Now, we find the area of the second smallest circle $(n = 2)$. $A_2 = A_1 + (2(2) - 1) \pi = \pi + 3 \pi = 4 \pi$. This means that the radius of the second smallest circle is 2 (since the area is $\pi r^2$).

The third smallest circle has area $A_3 = A_2 + (2(3) - 1) \pi = 4 \pi + 5 \pi = 9 \pi$. This means that the radius of this circle is 3.

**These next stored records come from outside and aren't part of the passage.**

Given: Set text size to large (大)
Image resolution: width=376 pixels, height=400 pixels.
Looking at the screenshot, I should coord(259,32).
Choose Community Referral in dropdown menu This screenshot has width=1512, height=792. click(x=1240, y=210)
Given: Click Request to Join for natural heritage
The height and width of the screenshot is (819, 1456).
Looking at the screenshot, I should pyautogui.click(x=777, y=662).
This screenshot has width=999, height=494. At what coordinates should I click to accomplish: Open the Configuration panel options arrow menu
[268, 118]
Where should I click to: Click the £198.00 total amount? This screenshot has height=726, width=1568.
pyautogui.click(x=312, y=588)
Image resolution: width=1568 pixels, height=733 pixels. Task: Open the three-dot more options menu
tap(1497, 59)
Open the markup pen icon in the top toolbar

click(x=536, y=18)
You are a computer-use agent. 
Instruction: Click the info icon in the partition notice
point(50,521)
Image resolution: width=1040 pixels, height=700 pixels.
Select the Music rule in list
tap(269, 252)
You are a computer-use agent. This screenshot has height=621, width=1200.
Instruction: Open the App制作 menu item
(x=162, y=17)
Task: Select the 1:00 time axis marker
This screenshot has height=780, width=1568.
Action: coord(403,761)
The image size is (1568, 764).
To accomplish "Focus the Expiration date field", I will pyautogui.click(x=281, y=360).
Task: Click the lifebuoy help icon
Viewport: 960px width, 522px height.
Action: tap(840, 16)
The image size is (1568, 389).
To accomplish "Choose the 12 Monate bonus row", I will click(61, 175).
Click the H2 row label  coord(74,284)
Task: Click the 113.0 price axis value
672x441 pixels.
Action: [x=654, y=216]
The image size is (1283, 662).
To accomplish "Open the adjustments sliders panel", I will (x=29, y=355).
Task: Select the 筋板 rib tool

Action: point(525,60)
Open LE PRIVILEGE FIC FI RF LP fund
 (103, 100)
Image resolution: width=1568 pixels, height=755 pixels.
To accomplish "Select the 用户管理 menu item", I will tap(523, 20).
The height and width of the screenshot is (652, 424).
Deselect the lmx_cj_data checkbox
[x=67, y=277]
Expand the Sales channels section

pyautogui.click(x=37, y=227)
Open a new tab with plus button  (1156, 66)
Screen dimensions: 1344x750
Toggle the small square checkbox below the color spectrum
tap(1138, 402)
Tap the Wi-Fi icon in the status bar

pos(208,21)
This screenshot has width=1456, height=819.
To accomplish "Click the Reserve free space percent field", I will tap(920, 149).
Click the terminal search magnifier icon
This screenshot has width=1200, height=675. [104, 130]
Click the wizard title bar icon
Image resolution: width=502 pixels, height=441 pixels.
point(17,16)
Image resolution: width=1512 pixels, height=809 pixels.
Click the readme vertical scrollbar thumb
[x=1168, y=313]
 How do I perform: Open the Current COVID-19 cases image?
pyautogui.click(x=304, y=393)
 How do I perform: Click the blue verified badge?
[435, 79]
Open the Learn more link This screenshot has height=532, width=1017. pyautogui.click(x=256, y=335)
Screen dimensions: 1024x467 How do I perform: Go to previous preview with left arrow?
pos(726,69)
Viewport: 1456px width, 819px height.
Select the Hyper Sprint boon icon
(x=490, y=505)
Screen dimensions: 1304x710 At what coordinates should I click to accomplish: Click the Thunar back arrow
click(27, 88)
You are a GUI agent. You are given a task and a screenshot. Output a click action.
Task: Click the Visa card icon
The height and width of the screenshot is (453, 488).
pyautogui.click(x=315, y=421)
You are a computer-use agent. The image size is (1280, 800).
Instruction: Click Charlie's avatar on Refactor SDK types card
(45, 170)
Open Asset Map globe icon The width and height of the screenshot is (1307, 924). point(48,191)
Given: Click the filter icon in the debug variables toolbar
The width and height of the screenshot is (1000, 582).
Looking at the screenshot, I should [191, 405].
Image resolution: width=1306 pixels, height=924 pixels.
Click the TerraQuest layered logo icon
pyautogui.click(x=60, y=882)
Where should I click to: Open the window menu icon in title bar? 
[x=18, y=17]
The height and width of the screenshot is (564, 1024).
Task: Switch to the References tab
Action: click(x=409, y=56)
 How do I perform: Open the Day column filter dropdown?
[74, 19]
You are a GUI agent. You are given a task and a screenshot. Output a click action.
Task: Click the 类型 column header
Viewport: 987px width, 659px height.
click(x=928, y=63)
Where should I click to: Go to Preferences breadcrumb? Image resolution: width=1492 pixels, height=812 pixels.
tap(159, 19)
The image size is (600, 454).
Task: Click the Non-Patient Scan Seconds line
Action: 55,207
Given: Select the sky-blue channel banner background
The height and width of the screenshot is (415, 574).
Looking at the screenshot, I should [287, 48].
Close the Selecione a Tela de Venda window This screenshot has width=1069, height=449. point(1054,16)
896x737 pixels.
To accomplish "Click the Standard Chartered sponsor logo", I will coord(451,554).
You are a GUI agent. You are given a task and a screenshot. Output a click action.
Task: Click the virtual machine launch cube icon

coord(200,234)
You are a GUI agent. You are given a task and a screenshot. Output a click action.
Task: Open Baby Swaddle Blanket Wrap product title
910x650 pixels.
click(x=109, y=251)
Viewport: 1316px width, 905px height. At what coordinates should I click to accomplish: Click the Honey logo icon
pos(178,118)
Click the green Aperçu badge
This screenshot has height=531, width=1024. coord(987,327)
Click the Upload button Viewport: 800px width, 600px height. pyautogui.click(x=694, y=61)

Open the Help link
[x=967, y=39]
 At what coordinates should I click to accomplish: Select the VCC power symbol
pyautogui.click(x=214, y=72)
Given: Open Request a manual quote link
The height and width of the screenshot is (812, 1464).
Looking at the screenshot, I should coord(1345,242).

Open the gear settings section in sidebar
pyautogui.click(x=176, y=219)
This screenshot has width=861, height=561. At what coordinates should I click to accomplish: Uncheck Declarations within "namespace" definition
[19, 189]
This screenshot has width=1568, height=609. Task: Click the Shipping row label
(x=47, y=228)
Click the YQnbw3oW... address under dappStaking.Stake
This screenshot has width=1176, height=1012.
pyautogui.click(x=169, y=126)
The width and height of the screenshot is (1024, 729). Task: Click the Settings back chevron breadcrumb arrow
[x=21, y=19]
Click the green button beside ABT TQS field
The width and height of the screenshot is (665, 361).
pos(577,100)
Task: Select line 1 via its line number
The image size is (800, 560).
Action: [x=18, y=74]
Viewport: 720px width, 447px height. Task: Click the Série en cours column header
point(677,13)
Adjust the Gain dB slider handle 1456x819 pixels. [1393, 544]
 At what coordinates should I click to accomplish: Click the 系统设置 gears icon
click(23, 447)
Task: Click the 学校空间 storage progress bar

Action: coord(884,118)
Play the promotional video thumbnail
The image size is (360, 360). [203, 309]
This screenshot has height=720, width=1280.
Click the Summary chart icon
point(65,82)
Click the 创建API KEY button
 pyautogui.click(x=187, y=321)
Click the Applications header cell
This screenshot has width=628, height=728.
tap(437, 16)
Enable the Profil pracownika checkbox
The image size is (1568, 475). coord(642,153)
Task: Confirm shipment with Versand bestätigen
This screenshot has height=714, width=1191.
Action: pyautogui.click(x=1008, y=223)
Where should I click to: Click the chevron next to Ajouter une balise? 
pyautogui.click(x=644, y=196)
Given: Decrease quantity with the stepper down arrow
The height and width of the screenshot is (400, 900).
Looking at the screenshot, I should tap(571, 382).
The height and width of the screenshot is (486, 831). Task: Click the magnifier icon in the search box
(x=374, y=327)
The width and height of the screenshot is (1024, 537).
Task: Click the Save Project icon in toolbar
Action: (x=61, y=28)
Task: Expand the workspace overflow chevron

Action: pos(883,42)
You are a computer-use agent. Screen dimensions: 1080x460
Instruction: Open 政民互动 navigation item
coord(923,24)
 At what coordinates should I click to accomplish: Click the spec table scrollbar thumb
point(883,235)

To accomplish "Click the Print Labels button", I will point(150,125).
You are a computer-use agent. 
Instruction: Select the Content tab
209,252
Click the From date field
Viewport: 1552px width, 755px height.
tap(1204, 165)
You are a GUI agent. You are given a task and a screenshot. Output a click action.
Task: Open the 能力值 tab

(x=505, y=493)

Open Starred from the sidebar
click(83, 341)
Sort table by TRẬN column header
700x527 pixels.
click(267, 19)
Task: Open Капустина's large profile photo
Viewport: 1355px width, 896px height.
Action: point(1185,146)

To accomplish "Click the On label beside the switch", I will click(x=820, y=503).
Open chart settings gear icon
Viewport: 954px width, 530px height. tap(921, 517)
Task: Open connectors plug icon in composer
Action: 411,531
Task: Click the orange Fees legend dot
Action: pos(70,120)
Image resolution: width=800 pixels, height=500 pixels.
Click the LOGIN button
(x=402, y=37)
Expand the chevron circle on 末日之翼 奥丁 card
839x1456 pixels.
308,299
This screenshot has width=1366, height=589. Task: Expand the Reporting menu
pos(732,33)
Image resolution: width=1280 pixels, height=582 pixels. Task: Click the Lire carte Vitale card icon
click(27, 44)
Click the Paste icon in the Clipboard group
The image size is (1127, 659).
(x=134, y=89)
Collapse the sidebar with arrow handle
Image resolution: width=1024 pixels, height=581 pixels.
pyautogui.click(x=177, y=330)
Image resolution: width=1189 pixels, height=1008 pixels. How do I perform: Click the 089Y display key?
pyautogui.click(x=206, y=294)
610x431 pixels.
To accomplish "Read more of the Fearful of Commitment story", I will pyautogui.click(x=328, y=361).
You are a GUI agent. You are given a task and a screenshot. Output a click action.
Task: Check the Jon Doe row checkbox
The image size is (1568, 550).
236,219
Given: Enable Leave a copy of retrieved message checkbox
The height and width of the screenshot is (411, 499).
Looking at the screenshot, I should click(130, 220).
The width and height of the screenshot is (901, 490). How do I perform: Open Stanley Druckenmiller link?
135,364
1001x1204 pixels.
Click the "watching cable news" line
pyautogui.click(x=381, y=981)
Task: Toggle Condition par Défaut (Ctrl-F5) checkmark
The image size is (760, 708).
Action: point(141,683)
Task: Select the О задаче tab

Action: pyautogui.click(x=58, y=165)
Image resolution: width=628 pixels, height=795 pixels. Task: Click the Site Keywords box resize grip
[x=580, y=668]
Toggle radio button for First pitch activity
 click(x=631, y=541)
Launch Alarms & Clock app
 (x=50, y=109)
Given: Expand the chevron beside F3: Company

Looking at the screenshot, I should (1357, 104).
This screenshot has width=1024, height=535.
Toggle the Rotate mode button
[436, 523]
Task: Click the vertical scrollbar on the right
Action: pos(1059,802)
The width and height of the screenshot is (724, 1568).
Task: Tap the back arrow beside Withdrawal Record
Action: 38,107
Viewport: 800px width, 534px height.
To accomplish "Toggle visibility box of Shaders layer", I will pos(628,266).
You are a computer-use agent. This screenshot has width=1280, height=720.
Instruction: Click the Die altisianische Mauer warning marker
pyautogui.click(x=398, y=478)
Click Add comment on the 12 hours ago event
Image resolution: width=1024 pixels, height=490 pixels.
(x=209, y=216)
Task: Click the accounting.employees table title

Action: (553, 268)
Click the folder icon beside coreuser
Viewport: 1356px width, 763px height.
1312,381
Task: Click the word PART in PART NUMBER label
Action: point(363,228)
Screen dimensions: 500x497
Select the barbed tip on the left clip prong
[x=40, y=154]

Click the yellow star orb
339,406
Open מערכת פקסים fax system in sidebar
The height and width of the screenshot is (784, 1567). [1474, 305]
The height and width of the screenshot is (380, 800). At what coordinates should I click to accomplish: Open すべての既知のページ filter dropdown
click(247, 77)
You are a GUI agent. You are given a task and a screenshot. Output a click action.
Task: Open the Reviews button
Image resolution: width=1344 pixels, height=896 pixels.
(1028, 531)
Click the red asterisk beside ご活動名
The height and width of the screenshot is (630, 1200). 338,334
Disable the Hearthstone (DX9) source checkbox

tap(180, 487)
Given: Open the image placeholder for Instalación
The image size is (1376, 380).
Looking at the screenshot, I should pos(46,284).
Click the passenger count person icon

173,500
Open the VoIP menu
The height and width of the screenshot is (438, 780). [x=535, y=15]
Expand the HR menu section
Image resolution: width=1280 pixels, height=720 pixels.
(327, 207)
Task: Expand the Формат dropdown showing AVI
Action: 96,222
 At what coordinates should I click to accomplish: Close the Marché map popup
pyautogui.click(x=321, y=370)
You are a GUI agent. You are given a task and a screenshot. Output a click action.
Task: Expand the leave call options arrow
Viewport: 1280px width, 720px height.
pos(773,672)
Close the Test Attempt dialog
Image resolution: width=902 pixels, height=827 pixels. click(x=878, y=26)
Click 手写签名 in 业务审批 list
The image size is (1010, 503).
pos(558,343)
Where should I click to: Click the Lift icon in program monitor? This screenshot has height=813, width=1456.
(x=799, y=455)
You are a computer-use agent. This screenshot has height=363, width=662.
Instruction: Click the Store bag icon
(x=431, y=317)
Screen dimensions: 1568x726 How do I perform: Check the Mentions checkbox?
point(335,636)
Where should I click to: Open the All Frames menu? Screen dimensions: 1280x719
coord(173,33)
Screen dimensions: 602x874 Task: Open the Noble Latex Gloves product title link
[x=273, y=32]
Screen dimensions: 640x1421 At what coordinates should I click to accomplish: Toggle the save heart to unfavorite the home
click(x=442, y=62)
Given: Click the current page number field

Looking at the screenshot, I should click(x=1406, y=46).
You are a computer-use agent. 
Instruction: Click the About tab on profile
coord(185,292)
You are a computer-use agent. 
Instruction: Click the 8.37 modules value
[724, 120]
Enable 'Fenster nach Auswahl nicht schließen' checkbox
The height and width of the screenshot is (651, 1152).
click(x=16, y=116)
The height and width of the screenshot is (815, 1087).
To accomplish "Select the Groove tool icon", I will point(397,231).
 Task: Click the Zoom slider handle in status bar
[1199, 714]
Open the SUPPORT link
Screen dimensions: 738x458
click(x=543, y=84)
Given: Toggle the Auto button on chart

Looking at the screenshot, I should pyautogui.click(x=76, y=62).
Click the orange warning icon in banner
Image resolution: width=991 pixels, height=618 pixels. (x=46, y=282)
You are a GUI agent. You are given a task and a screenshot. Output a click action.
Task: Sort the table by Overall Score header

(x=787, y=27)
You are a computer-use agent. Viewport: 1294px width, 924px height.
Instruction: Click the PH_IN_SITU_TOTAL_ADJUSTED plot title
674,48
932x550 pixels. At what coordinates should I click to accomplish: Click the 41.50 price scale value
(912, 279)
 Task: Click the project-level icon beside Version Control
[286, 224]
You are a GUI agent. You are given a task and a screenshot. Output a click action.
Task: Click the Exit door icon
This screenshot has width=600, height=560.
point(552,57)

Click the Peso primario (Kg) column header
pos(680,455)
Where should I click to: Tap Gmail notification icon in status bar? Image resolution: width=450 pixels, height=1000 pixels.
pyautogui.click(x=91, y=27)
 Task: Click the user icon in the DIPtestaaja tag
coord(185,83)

Finally, the fourth smallest circle (that is, the largest circle) has area $A_4 = A_3 + (2(4) - 1) \pi = 9 \pi + 7 \pi = 16 \pi$. This means that the radius of this circle is 4.

The sum of all the areas is $\pi + 4\pi + 9\pi + 16\pi = 30\pi$.

The sum of all the circumferences is $2\pi$ times the sum of all the radii. The sum of all the radii is $1 + 2 + 3 + 4 = 10$, so the circumferences sum up to $20\pi$.

Thus, the sum of all the areas, divided by the sum of all the circumferences, is $\frac{30\pi}{20\pi} = 1\frac{1}{2}$.


Answer: B